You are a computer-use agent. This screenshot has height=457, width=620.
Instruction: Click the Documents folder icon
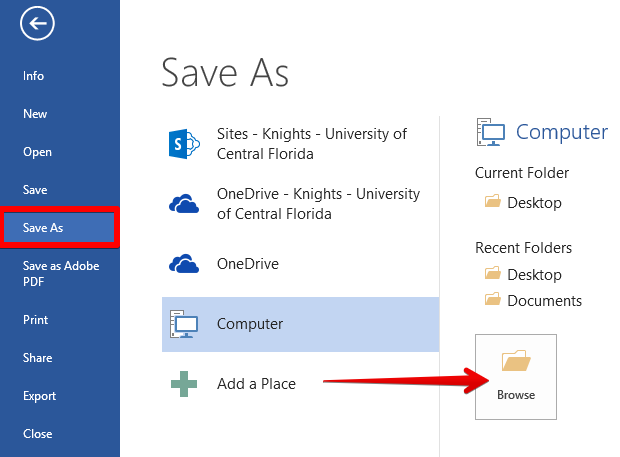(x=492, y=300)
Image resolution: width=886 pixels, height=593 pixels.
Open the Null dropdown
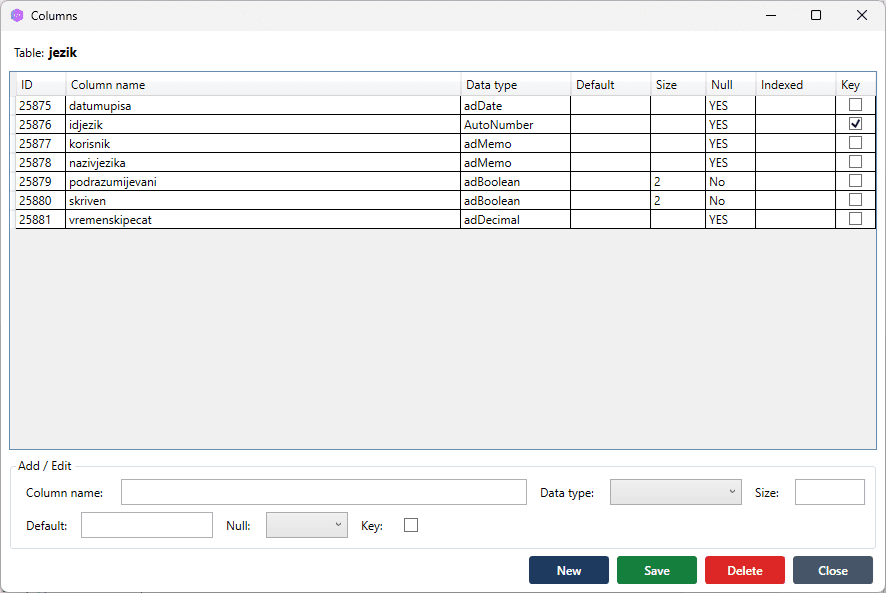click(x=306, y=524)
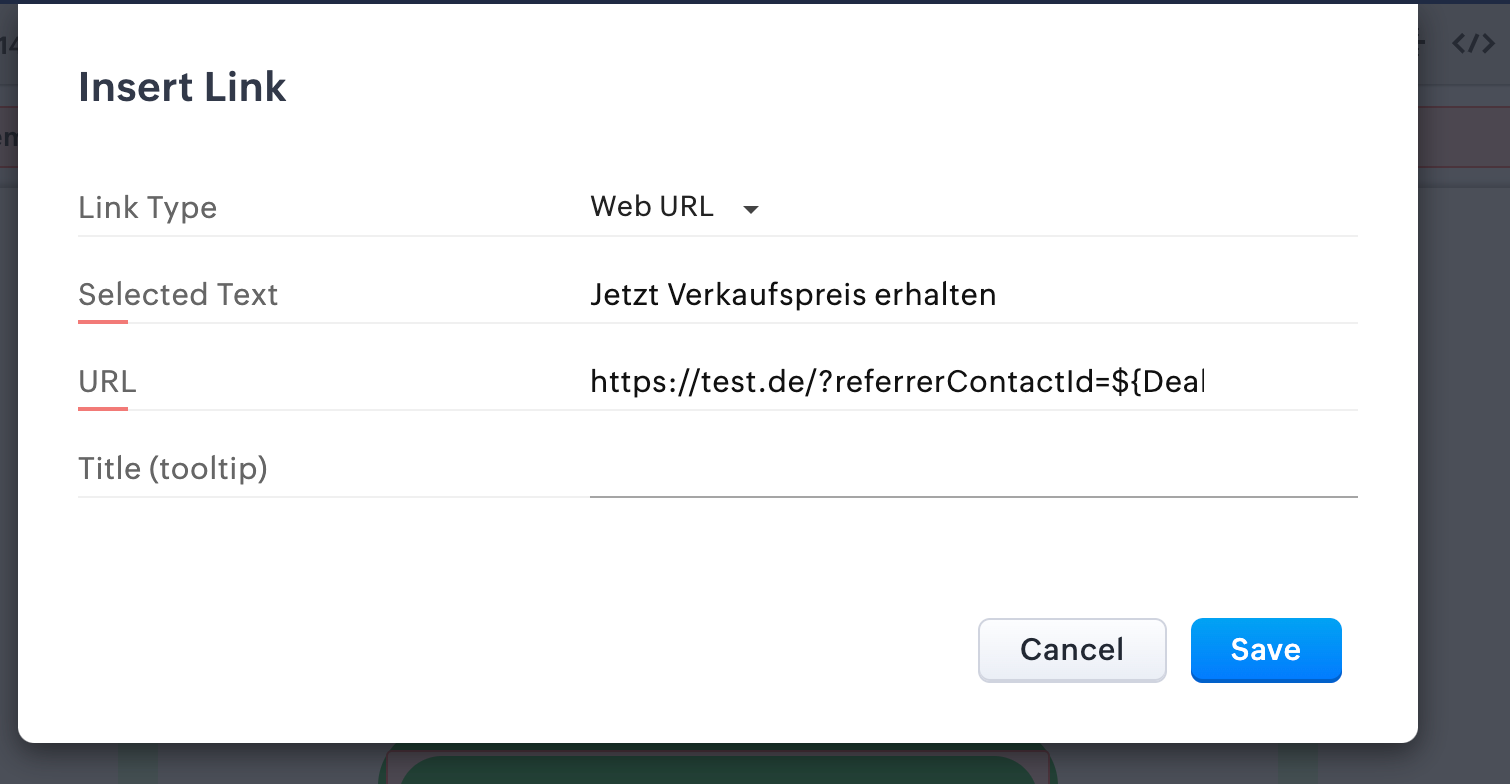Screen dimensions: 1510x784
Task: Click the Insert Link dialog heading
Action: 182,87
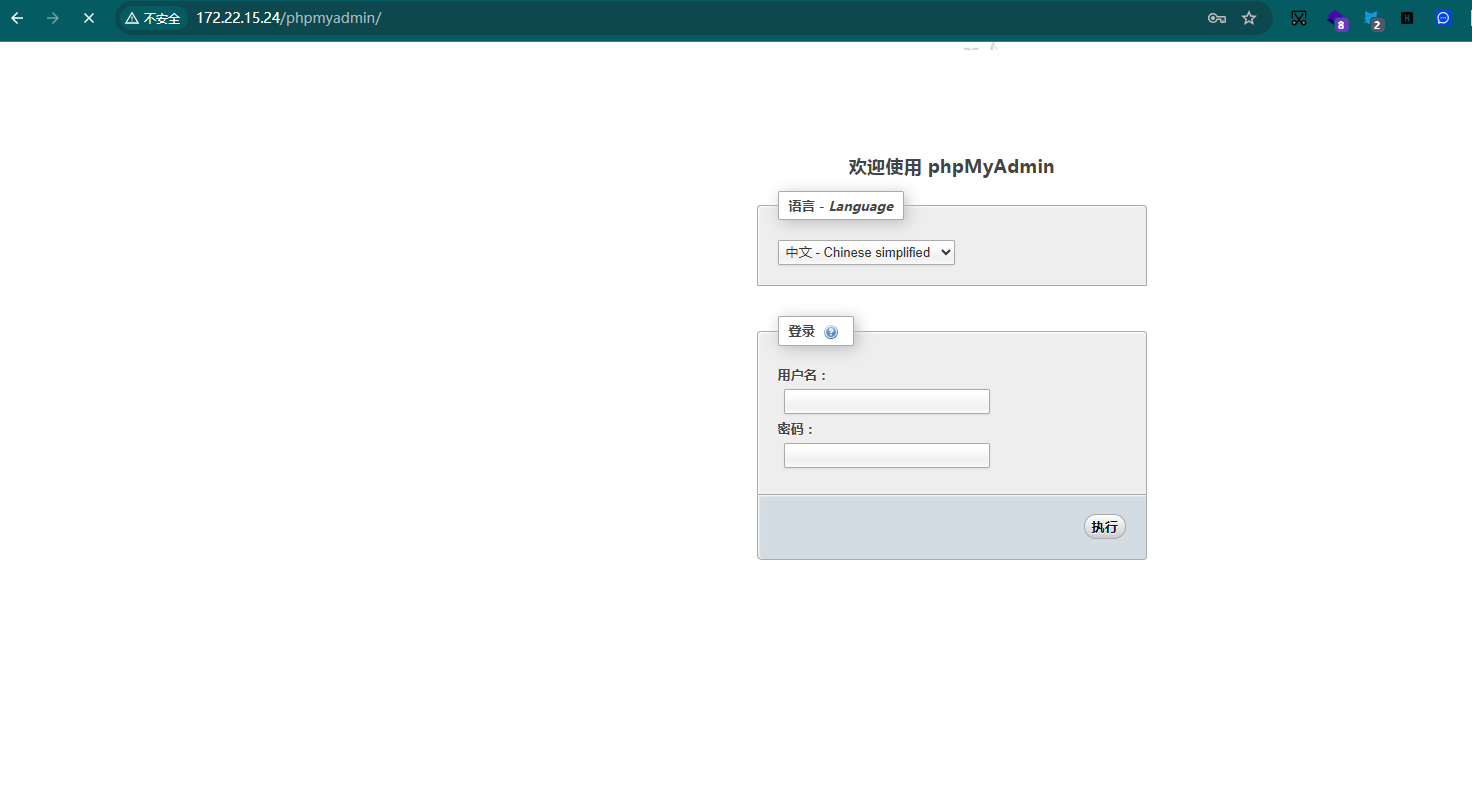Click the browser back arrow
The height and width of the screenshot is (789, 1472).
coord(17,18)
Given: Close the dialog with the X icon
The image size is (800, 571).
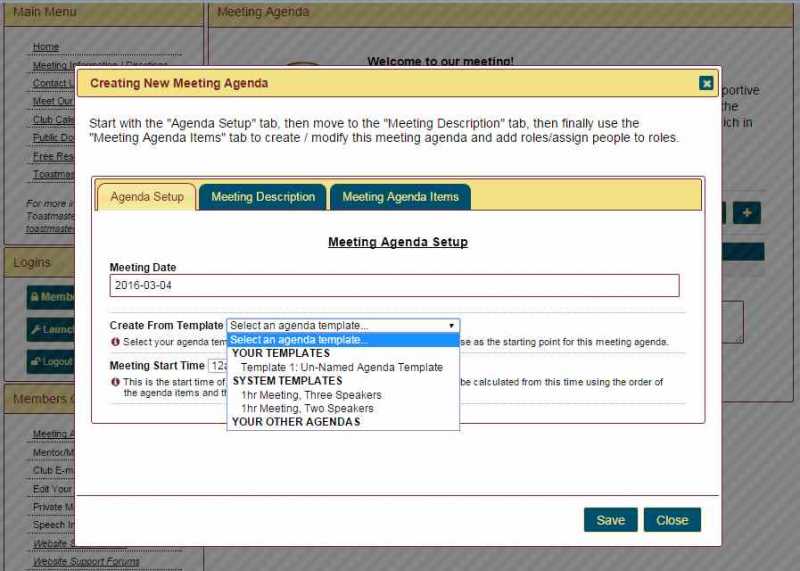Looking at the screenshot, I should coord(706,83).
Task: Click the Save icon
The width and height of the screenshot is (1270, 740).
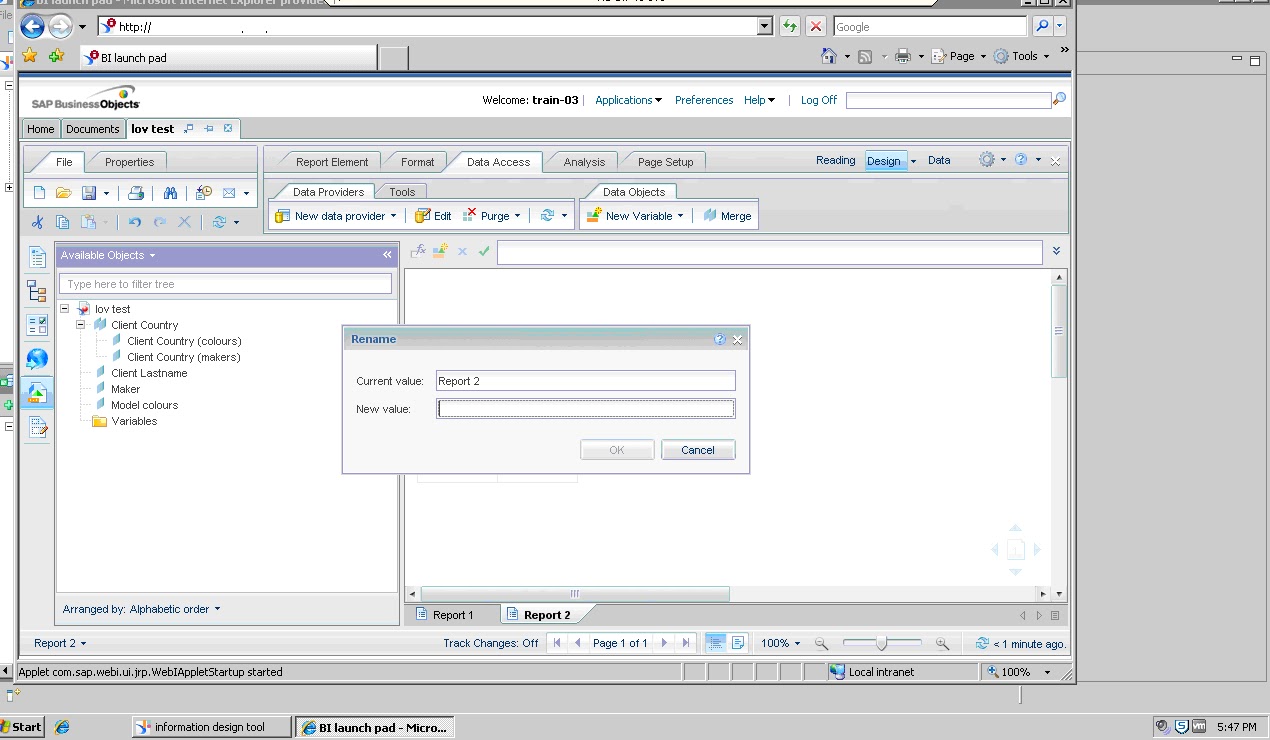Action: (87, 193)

- [TRY IT]:
Take the line containing "The width and" and every line after it to the end of the records, and restate them verbatim, with no pictures.

- [EXERCISE OUTPUT]:
The width and height of the screenshot is (1270, 740).
Action: (87, 193)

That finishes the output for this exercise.